* Instructions to follow *
Reproduce each of the entries below word for word, leaving out the pictures.

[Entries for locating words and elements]
——

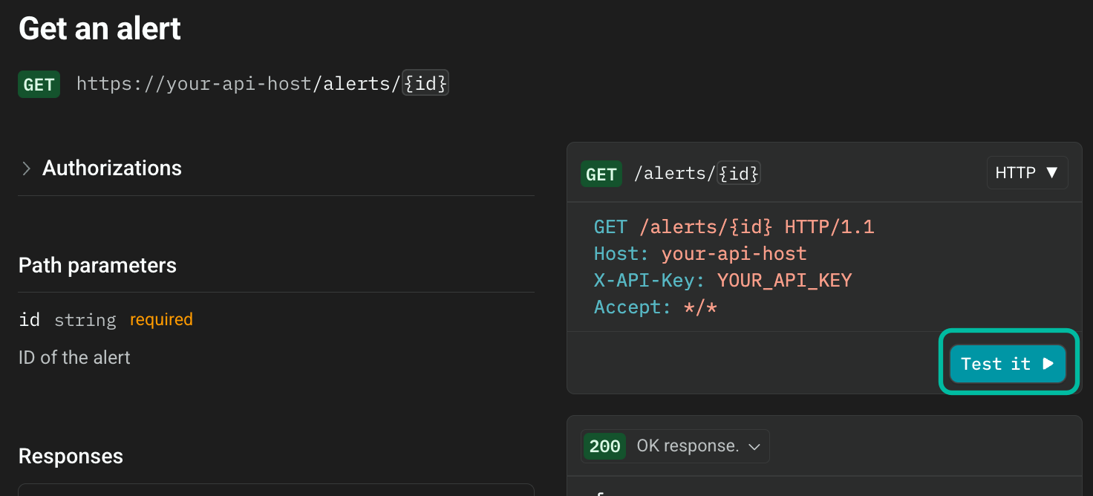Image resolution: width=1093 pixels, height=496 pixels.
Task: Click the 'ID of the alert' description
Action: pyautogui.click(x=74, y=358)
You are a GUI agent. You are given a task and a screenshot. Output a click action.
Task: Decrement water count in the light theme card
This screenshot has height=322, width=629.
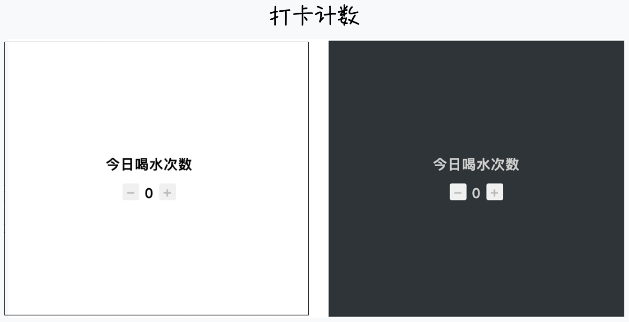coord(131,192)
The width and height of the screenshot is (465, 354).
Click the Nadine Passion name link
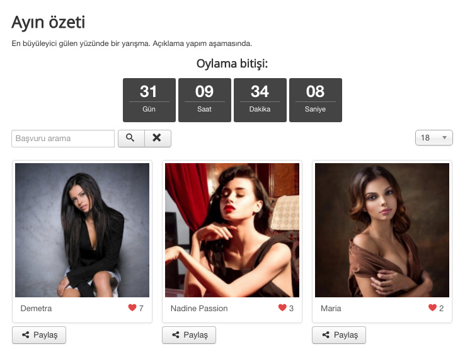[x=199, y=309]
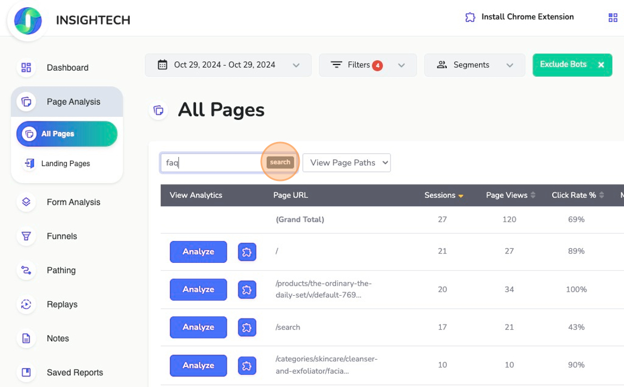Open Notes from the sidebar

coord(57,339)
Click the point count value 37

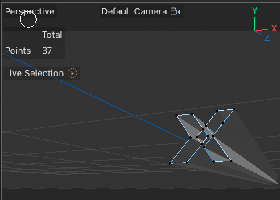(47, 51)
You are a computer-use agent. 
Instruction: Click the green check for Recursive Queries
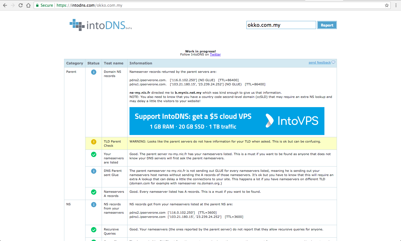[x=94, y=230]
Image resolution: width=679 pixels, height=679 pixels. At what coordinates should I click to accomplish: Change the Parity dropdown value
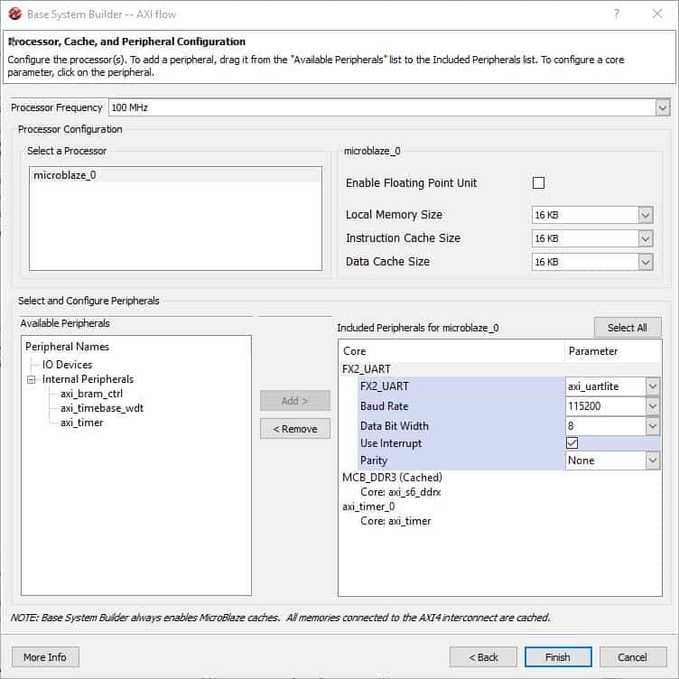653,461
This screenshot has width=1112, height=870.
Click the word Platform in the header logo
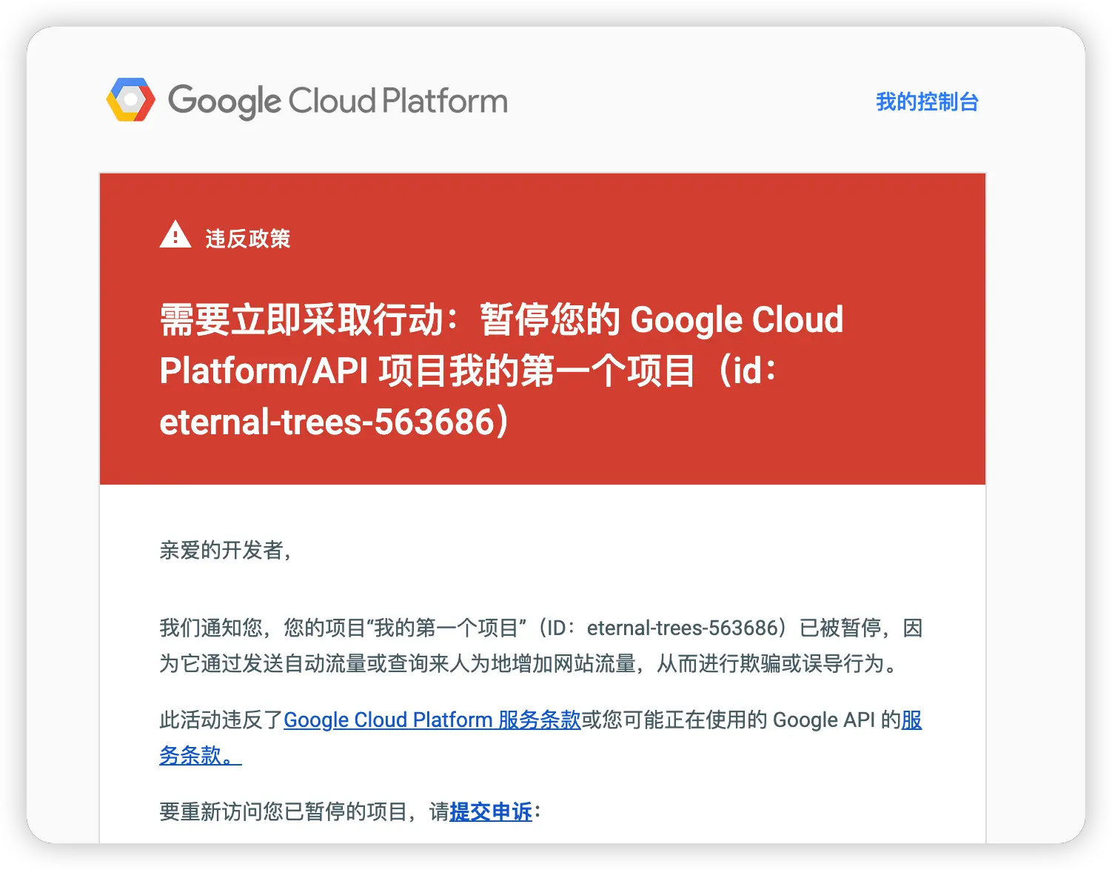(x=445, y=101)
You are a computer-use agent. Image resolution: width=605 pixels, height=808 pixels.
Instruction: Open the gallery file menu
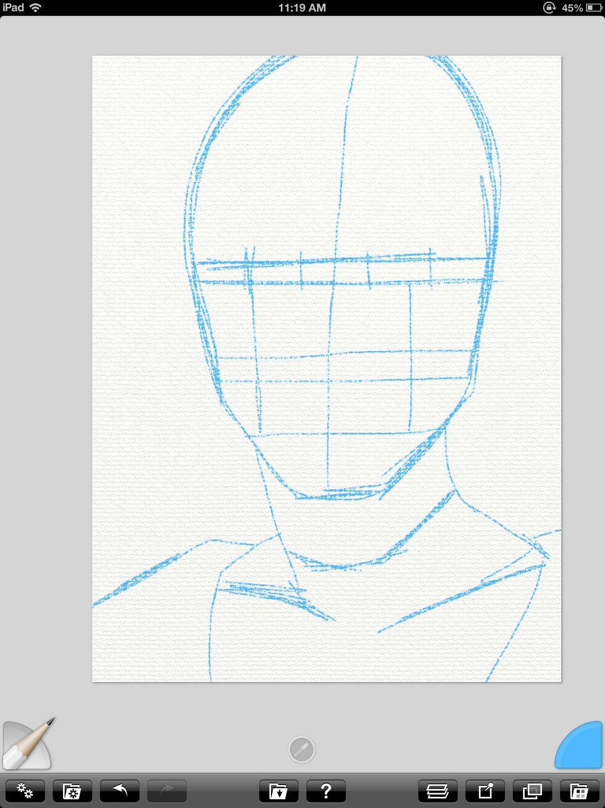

——

* Solution for this exercise *
Image resolution: width=1093 pixels, height=496 pixels.
Task: Click the 'ID of the alert' description
Action: pyautogui.click(x=74, y=358)
You are a GUI agent. You are given a task and a screenshot. Output a click action.
Task: Decrement water count in the light theme card
This screenshot has height=322, width=629.
coord(131,192)
The width and height of the screenshot is (465, 354).
Click the Nadine Passion name link
[x=199, y=309]
Open Notes from the sidebar

coord(57,339)
Click the point count value 37

(47, 51)
You are a computer-use agent. 
Instruction: Click the green check for Recursive Queries
[x=94, y=230]
Image resolution: width=679 pixels, height=679 pixels. At what coordinates should I click to accomplish: Change the Parity dropdown value
653,461
This screenshot has width=1112, height=870.
Click the word Platform in the header logo
(x=445, y=101)
You are a computer-use agent. Image resolution: width=605 pixels, height=808 pixels.
Instruction: Open the gallery file menu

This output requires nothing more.